To be clear, if you have a multiple regression model with several independent variables, you get to treat each independent variable however you wish. In other words, if you log one independent variable, you do not need to automatically log the others. This is especially the case when some can be logged while others cannot. The bottom line is that if you have one of the relationships detailed above with the dependent variable and a single independent variable, then you use the correct derivative form and provide the correct interpretation.
In particular, suppose you had the following model
\[ln(Y_i)=\beta_0 + \beta_1 X_{1i} + \beta_2 ln(X_{2i}) + \varepsilon_i\]

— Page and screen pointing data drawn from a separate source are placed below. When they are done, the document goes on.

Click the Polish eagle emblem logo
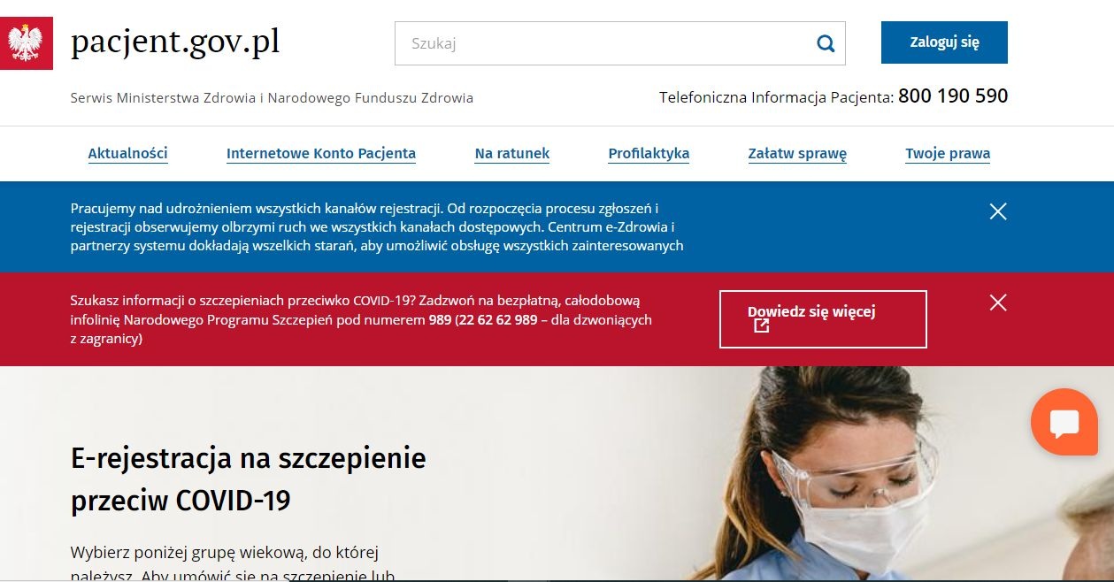This screenshot has width=1114, height=582. pos(25,42)
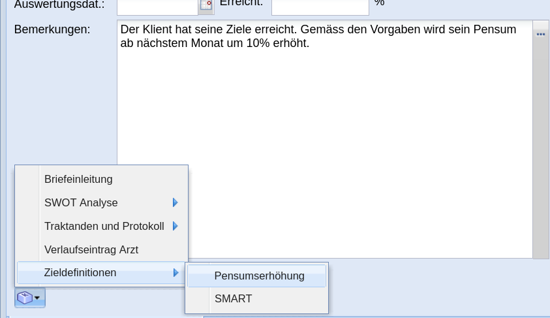Screen dimensions: 550x318
Task: Choose the SWOT Analyse menu entry
Action: pyautogui.click(x=81, y=202)
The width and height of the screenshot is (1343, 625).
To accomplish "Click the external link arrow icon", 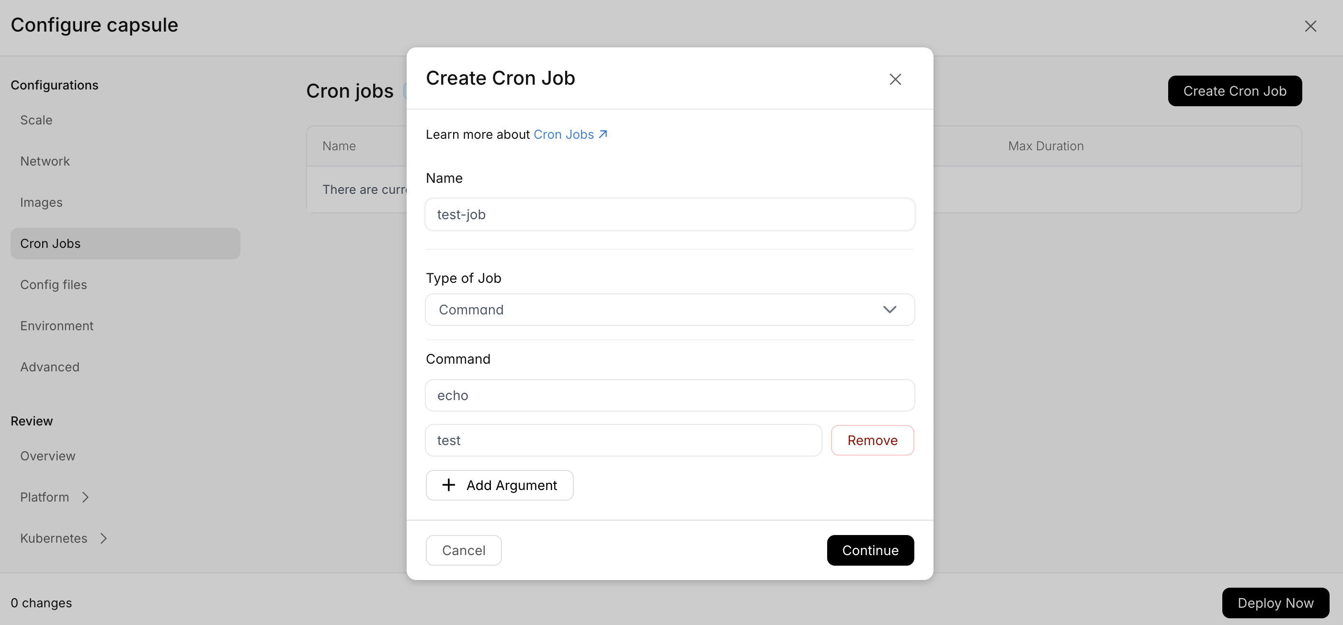I will click(x=603, y=134).
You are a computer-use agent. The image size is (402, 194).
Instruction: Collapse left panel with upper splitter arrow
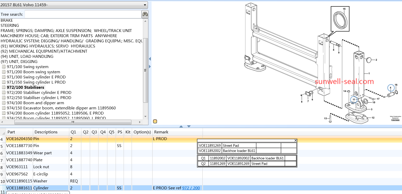[150, 59]
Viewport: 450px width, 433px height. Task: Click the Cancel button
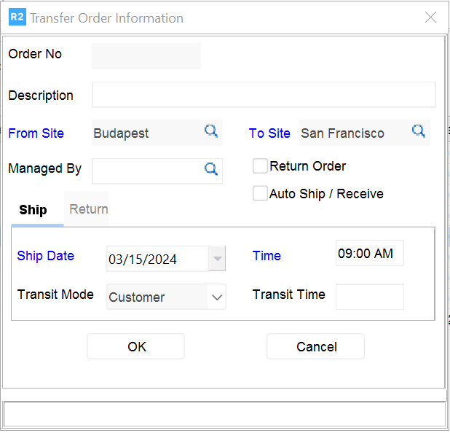click(x=316, y=347)
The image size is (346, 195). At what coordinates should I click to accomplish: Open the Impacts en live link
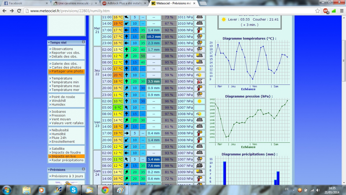(x=64, y=156)
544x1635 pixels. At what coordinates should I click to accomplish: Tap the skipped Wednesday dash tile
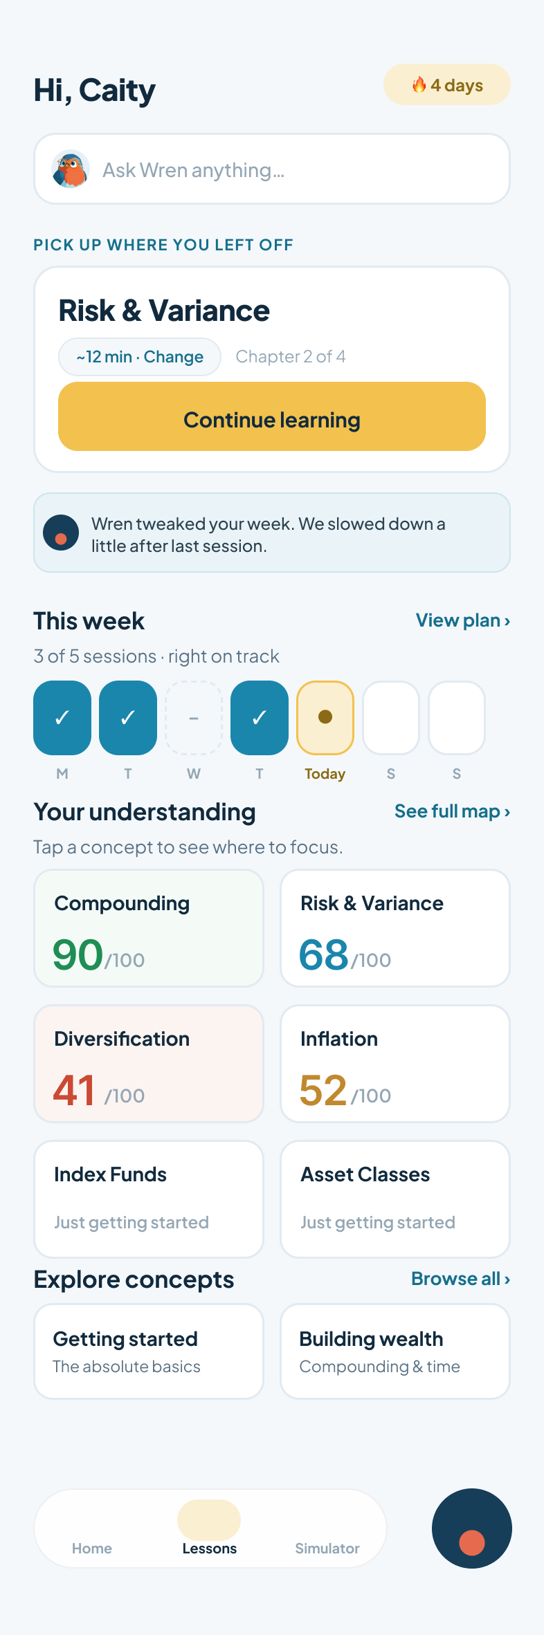(x=194, y=717)
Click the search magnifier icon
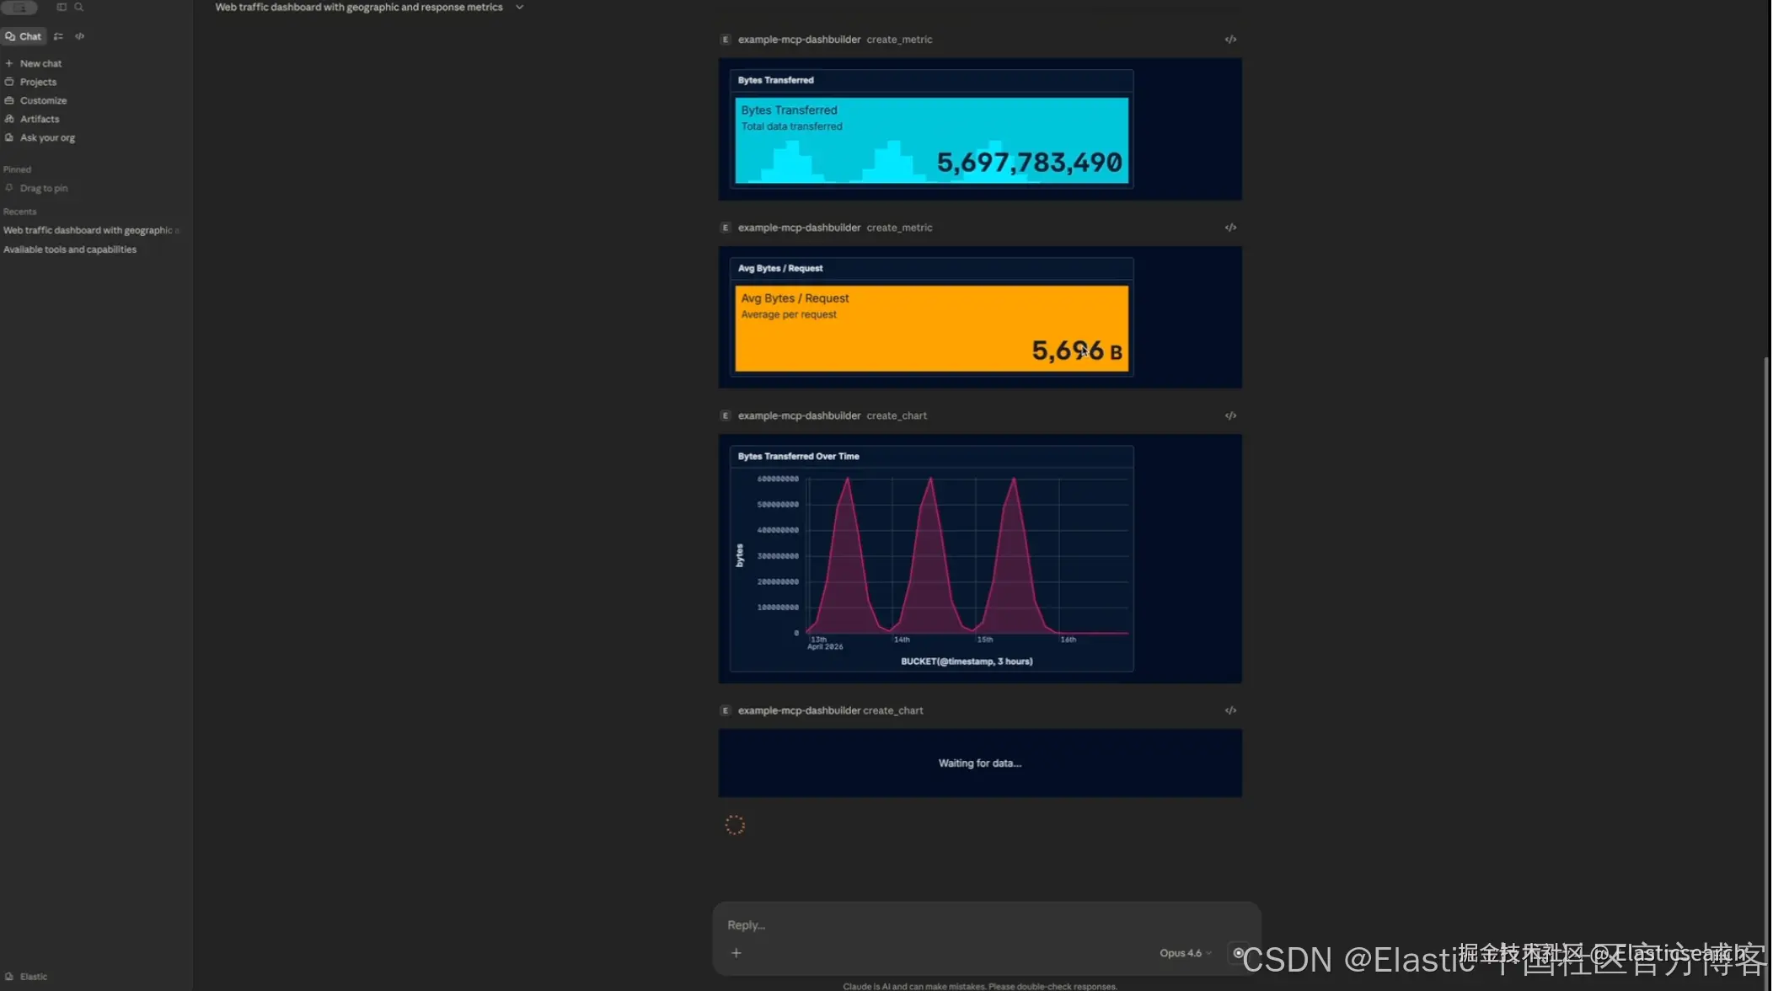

This model is a combination between a log-lin model (with respect to \(X_{1i}\)) and a log-log model (with respect to \(X_{2i}\)). The derivatives are therefore
\[\beta_1 * 100\% = \frac{\% \Delta Y}{\Delta X_1}\]
\[\beta_2= \frac{\% \Delta Y}{\%\Delta X_2}\]
Application
If we ran a regression with hourly wage as the dependent variable and tenure (i.e., years on the job) as the independent variable, then we are estimating the average change in dollars for an additional year of tenure. However, it might be more worthwhile to consider an annual average percentage change in wage as opposed to a dollar change. That is what happens for most people, anyway.
Estimate | Std. Error | t value | Pr(>|t|) | |
---|---|---|---|---|
(Intercept) | 1.501 | 0.02687 | 55.87 | 7.261e-223 |
tenure | 0.02395 | 0.003039 | 7.881 | 1.89e-14 |
Observations | Residual Std. Error | \(R^2\) | Adjusted \(R^2\) |
---|---|---|---|
526 | 0.5031 | 0.106 | 0.1043 |
The slope estimate gets multiplied by \(100\%\) so we can state that wages increase by \(2\%\) on average for every additional year of tenure.